Monday, February 23, 2009

#952 Human Signs

If you’ve read or heard many of my commentaries you know I have a fascination with the way we use words. Even more so that different words used in different contexts can so totally and drastically change the meaning, or the feeling.
Like yesterday when I wrote about candy corn. It wasn’t long before I remembered those times as kids when we tried to gross each other out. Usually it was around Halloween. And one of us came up with an idea for a snackfood for cannibals. Candied Corns.
Why it urps me still is why I never survived the OK Corral of that particular grossout shootout.
In any event, I recently heard a story about some shellfish issues along the South Sound. Seems this one company was growing oysters illegally. The story said that they had illegally “planted” the oysters.

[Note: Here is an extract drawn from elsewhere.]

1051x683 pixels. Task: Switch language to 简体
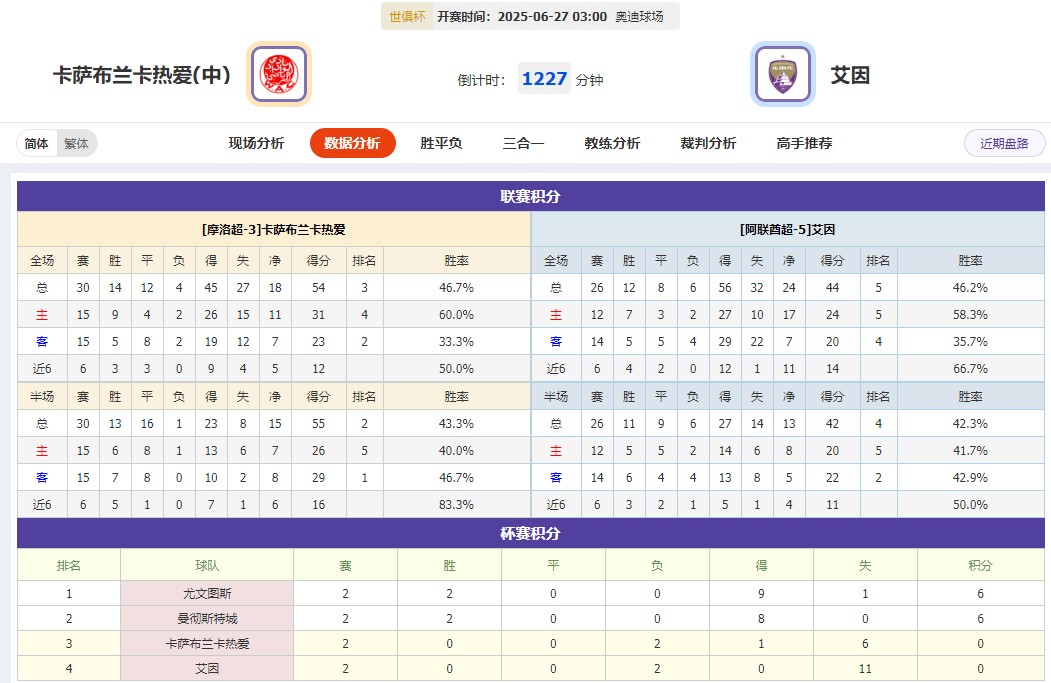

And that just seems wrong for some reason. Don’t you plant plants? Can you plant an animal and then harvest it like a stalk of grain? It just seems to minimize the whole animal experience. Animals, by definition, move. You can deposit them somewhere, but they’ll get up and wander on. Motility, that’s the animal ethos.

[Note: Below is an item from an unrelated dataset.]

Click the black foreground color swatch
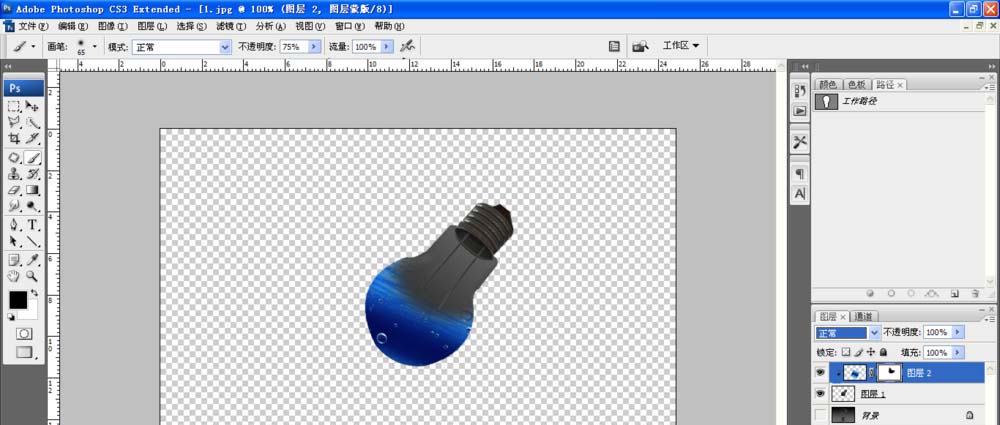point(18,300)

Moving around is what animals do—and people. They hire those human beings to wave signs around because they move. They don’t just plant signs. They hire people to wave them.
I had a talk the other day with a temporary labor professional and we discussed those sign people. And how his organization trained them and made them more effective.

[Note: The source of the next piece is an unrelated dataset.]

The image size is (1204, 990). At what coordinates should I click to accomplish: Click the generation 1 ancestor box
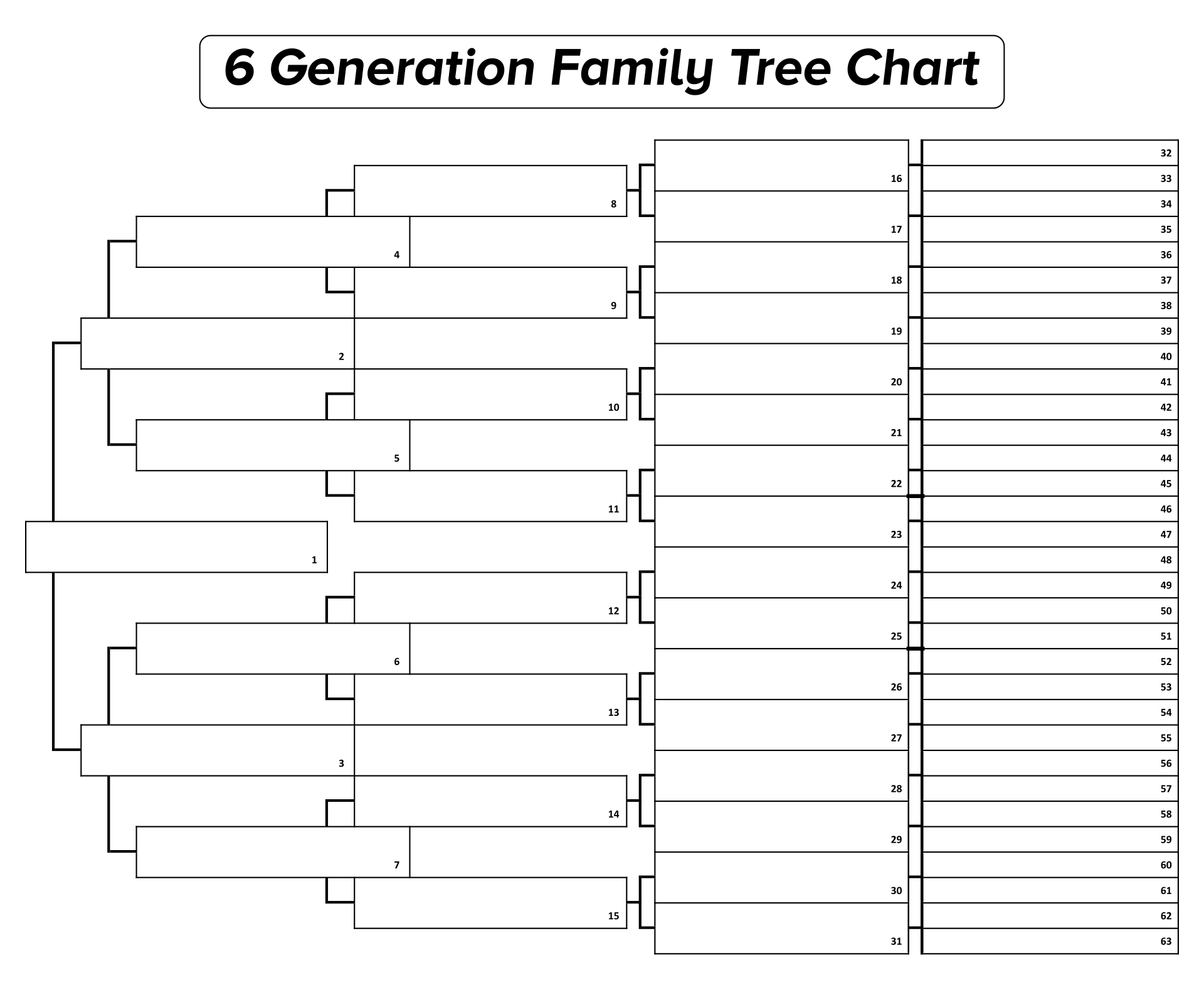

I’m not sure those sign shakers are great direct advertising, but I can see their usefulness when it comes to directing you the last 100 yards to your destination.
And perhaps that explains the new name they have. They’re not “sign shakers” anymore. They’re “Human Directionals.” I like it.
Except...
In a way, by giving them a name like “human directional” you’re sort of objectifying them. They’re a thing now. A type of sign. A human directional. And somehow less than human.
If you will, a sign of inhumanity.
America, ya gotta love it.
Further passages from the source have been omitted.